→ Document
Hormis sa renommée de leader stalinien sanguinaire et paranoïaque, un mystère délibérément créé et entretenu par lui-même continue d'envelopper l'homme fort du régime communiste albanais, Enver Hoxha (ou Hodja dans sa translittération française) ; à l'instar de son pays, l'un des plus isolés du monde entre 1946 et 1991. Cette biographie, d'une lecture très aisée et agréable, en croisant les contenus des innombrables pages des mémoires de Hoxha et autres documents officiels du Parti avec une variété de sources extérieures, notamment diplomatiques, met en évidence :
1 – les successives volte-face du dictateur – Enver « dandy et boursier [en France] », tardivement converti au communisme ; Enver « prof, bistrot et résistant », moins héroïque que magouilleur ; Enver « titiste » jusqu'au divorce Tito-Staline ; Enver « stalinien » jusqu'à en découdre avec la déstalinisation prônée par Khrouchtchev ; Enver « maoïste » jusqu'en 1978 et à la normalisation des rapports entre la Chine et l'URSS ; Enver « camarade et patriarche », c'est-à-dire seul et contre tous, jusqu'à sa mort en 1985 ;
2 – la pratique stalinienne constante de l'épuration des rivaux intérieurs, par « liquidations » politiques massives et incessantes, en commençant par son propre beau-frère pendant la Résistance et jusqu'en 1981, par le pseudo-suicide de Mehmet Shehu, compagnon de maquis, ami de tous les jours et numéro deux du Parti pendant presque quarante ans, à un moment où Enver lui-même était déjà si diminué physiquement que son exercice du pouvoir ne se faisait plus que dans l'ombre et probablement sous l'influence directe de son épouse, la camarade Nexhmije ;
3 – outre le mensonge et la terreur, le grand secret – par-delà le culte de la personnalité – qui entourait particulièrement sa famille mais aussi ses déplacements et, me semble-t-il, les circonstances de ses choix politiques.
En effet, si cette biographie se satisfait de la roublardise et de l'opportunisme du personnage, je trouve, pour ma part, qu'un certain nombre de ses décisions demeurent non élucidées, incompréhensibles sinon par le délire ou l'arbitraire absolu qui ne me semblent pas caractériser Hoxha par ailleurs.

Entrées de pointage pour texte et éléments
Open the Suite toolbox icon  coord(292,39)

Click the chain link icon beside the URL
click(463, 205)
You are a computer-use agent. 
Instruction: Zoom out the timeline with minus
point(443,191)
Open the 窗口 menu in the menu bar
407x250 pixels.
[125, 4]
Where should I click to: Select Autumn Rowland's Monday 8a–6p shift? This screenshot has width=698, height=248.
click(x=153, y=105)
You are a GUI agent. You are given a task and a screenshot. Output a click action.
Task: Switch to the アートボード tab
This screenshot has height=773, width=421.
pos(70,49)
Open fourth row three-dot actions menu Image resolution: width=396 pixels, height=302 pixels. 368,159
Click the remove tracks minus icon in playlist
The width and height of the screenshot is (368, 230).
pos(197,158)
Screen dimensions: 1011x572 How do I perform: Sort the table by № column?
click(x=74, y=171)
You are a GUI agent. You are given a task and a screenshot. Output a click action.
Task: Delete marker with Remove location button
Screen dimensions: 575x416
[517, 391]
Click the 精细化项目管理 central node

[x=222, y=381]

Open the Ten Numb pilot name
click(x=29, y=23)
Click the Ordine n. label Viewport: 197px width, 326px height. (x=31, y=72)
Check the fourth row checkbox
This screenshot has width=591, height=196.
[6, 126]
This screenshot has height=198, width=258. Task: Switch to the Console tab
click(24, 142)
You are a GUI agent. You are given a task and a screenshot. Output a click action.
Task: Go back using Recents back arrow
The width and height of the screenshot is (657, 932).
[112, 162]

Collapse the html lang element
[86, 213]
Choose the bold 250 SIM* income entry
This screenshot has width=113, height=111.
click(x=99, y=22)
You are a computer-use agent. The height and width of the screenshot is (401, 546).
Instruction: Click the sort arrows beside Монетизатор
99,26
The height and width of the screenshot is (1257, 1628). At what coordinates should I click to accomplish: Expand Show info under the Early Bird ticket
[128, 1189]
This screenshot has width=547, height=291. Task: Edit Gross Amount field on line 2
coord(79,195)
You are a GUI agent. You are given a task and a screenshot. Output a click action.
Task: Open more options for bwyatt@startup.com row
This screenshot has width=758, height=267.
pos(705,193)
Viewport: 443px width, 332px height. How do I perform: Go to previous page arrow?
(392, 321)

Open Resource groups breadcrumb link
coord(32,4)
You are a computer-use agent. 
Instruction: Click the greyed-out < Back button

→ Série de consignes
(a) Répondez aux questions suivantes d'après le compte rendu sur Enver Hoxha.
(i) Entre quelles années l'Albanie compta-t-elle parmi les pays les plus isolés du monde ?
(ii) Jusqu'à quelle année Enver Hoxha resta-t-il « maoïste » ?
(iii) Pendant combien de temps Mehmet Shehu fut-il numéro deux du Parti ?
(b) Modifiez le passage du compte rendu sur Enver Hoxha qui va de « En effet, si » jusqu'à « Hoxha par ailleurs. » en y remplaçant « roublardise » par « ruse ».
(c) Les affirmations suivantes concordent-elles avec le compte rendu sur Enver Hoxha ? Répondez par oui ou non en citant les mots décisifs.
(i) Enver Hoxha est mort en 1985.
(ii) Enver Hoxha s'est converti tôt au communisme.
(iii) L'auteur du compte rendu juge que toutes les décisions de Hoxha sont élucidées.

→ Corrigés par consigne
(a)
(i) Entre 1946 et 1991.
(ii) Jusqu'en 1978.
(iii) Pendant presque quarante ans.

(b)
En effet, si cette biographie se satisfait de la ruse et de l'opportunisme du personnage, je trouve, pour ma part, qu'un certain nombre de ses décisions demeurent non élucidées, incompréhensibles sinon par le délire ou l'arbitraire absolu qui ne me semblent pas caractériser Hoxha par ailleurs.

(c)
(i) Oui : « jusqu'à sa mort en 1985 ».
(ii) Non : « tardivement converti au communisme ».
(iii) Non : « un certain nombre de ses décisions demeurent non élucidées ».